From: Stanislav Fomichev <stfomichev@gmail.com>
To: Mina Almasry <almasrymina@google.com>
Cc: Cosmin Ratiu <cratiu@nvidia.com>,
netdev@vger.kernel.org, Jason Gunthorpe <jgg@nvidia.com>,
Leon Romanovsky <leonro@nvidia.com>,
Andrew Lunn <andrew+netdev@lunn.ch>,
"David S . Miller" <davem@davemloft.net>,
Eric Dumazet <edumazet@google.com>,
Jakub Kicinski <kuba@kernel.org>, Paolo Abeni <pabeni@redhat.com>,
Simon Horman <horms@kernel.org>,
Saeed Mahameed <saeedm@nvidia.com>,
Tariq Toukan <tariqt@nvidia.com>,
Dragos Tatulea <dtatulea@nvidia.com>,
linux-kselftest@vger.kernel.org
Subject: Re: [PATCH net 1/2] net/devmem: Reject insufficiently large dmabuf pools
Date: Thu, 24 Apr 2025 17:37:52 -0700 [thread overview]
Message-ID: <aArZYDpFyThATgYN@mini-arch> (raw)
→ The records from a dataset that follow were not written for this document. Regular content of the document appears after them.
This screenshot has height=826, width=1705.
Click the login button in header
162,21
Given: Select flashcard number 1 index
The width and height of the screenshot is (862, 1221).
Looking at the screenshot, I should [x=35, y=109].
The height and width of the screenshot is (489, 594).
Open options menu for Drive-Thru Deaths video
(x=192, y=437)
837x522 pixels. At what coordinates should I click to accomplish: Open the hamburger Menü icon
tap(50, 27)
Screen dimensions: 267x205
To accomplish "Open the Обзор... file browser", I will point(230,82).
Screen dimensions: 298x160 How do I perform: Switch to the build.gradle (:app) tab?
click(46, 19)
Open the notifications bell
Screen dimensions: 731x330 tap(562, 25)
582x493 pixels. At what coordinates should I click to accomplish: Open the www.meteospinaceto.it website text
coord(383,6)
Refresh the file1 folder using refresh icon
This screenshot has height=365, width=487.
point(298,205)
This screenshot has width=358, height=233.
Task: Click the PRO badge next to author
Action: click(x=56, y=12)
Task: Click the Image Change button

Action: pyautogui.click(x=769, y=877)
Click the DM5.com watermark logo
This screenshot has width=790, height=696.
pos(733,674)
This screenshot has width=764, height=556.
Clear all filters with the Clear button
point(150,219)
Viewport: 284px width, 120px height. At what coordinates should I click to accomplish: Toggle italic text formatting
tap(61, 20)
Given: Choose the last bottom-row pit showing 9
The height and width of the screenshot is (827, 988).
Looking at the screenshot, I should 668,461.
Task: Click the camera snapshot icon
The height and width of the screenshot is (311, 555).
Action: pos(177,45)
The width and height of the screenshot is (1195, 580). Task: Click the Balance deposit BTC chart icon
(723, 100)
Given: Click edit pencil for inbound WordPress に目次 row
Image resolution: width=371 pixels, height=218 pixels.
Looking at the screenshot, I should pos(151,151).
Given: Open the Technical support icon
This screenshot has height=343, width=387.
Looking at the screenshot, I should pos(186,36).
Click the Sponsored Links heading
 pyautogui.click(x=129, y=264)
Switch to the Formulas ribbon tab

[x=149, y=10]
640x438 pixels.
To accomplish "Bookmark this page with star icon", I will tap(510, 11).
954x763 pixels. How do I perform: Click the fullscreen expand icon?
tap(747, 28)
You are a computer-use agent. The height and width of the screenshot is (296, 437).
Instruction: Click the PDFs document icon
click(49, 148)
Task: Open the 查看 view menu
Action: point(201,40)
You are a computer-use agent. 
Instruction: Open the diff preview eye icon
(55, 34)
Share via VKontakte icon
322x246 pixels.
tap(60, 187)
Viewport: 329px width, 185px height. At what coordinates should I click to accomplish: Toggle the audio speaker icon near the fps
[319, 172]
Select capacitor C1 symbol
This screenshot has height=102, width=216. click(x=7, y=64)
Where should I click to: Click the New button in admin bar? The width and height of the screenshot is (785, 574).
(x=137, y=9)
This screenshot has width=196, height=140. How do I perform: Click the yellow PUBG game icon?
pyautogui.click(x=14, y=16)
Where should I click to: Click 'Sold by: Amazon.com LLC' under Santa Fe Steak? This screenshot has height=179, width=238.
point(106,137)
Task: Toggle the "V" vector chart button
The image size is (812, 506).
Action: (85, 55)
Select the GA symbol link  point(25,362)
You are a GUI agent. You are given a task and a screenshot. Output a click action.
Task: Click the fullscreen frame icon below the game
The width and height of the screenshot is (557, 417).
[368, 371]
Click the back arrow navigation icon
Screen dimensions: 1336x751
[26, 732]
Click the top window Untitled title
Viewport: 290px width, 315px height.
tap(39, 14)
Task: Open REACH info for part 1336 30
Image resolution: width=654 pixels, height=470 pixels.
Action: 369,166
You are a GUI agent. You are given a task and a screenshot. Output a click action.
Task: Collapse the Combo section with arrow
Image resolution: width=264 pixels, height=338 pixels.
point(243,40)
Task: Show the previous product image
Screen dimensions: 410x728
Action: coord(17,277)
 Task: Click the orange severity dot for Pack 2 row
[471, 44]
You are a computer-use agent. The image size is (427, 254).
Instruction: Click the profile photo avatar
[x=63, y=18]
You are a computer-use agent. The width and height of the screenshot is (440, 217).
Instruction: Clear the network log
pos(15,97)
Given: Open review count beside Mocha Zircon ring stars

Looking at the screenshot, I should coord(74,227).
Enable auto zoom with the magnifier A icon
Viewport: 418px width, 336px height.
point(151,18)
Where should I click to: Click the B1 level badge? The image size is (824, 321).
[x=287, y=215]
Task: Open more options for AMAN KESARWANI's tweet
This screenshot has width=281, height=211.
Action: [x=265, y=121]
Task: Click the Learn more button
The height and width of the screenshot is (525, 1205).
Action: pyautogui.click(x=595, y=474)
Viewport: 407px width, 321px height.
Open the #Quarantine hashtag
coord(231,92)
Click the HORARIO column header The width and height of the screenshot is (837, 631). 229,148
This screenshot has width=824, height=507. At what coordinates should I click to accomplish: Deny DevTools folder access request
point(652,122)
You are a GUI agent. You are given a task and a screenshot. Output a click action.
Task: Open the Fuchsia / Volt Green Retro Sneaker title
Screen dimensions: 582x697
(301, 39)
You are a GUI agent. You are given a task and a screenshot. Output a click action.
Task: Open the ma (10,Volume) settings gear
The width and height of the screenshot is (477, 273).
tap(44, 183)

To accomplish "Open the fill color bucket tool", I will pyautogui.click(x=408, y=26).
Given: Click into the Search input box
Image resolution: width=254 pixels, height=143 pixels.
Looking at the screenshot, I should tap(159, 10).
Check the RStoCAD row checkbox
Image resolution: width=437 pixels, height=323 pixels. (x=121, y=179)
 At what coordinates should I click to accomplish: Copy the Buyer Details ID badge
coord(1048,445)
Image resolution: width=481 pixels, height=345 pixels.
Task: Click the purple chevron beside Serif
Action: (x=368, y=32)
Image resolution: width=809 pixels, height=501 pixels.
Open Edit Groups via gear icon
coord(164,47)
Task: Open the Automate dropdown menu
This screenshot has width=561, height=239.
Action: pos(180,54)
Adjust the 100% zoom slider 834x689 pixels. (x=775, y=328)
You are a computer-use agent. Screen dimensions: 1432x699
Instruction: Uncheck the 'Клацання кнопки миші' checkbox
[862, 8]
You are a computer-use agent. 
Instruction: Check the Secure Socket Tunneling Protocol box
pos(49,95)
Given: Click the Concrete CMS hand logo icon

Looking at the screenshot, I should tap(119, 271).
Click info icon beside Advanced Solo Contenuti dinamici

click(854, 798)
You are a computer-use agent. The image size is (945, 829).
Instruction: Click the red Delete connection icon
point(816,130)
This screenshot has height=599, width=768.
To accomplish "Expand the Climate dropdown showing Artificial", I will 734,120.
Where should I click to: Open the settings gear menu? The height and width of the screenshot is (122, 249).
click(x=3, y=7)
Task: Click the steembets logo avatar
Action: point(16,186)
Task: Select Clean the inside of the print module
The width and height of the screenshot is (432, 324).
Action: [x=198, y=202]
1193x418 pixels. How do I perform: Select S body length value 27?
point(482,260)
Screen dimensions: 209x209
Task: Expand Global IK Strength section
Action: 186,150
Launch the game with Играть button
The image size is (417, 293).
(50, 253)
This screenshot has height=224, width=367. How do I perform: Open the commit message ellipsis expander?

In-Reply-To: <CAHS8izPm_yWCRTD3ngUgDqapqiGmtpw5hhG1DFAwqwtXC-CHLA@mail.gmail.com>
On 04/24, Mina Almasry wrote:
> On Thu, Apr 24, 2025 at 3:40 PM Stanislav Fomichev <stfomichev@gmail.com> wrote:
> >
> > On 04/24, Mina Almasry wrote:
> > > On Thu, Apr 24, 2025 at 3:10 PM Stanislav Fomichev <stfomichev@gmail.com> wrote:
> > > >
> > > > On 04/24, Mina Almasry wrote:
> > > > > On Wed, Apr 23, 2025 at 1:15 PM Stanislav Fomichev <stfomichev@gmail.com> wrote:
> > > > > >
> > > > > > On 04/23, Mina Almasry wrote:
> > > > > > > On Wed, Apr 23, 2025 at 9:03 AM Cosmin Ratiu <cratiu@nvidia.com> wrote:
> > > > > > > >
> > > > > > > > Drivers that are told to allocate RX buffers from pools of DMA memory
> > > > > > > > should have enough memory in the pool to satisfy projected allocation
> > > > > > > > requests (a function of ring size, MTU & other parameters). If there's
> > > > > > > > not enough memory, RX ring refill might fail later at inconvenient times
> > > > > > > > (e.g. during NAPI poll).
> > > > > > > >
> > > > > > >
> > > > > > > My understanding is that if the RX ring refill fails, the driver will
> > > > > > > post the buffers it was able to allocate data for, and will not post
> > > > > > > other buffers. So it will run with a degraded performance but nothing
> > > > > > > overly bad should happen. This should be the same behavior if the
> > > > > > > machine is under memory pressure.
> > > > > > >
> > > > > > > In general I don't know about this change. If the user wants to use
> > > > > > > very small dmabufs, they should be able to, without going through
> > > > > > > hoops reducing the number of rx ring slots the driver has (if it
> > > > > > > supports configuring that).
> > > > > > >
> > > > > > > I think maybe printing an error or warning that the dmabuf is too
> > > > > > > small for the pool_size may be fine. But outright failing this
> > > > > > > configuration? I don't think so.
> > > > > > >
> > > > > > > > This commit adds a check at dmabuf pool init time that compares the
> > > > > > > > amount of memory in the underlying chunk pool (configured by the user
> > > > > > > > space application providing dmabuf memory) with the desired pool size
> > > > > > > > (previously set by the driver) and fails with an error message if chunk
> > > > > > > > memory isn't enough.
> > > > > > > >
> > > > > > > > Fixes: 0f9214046893 ("memory-provider: dmabuf devmem memory provider")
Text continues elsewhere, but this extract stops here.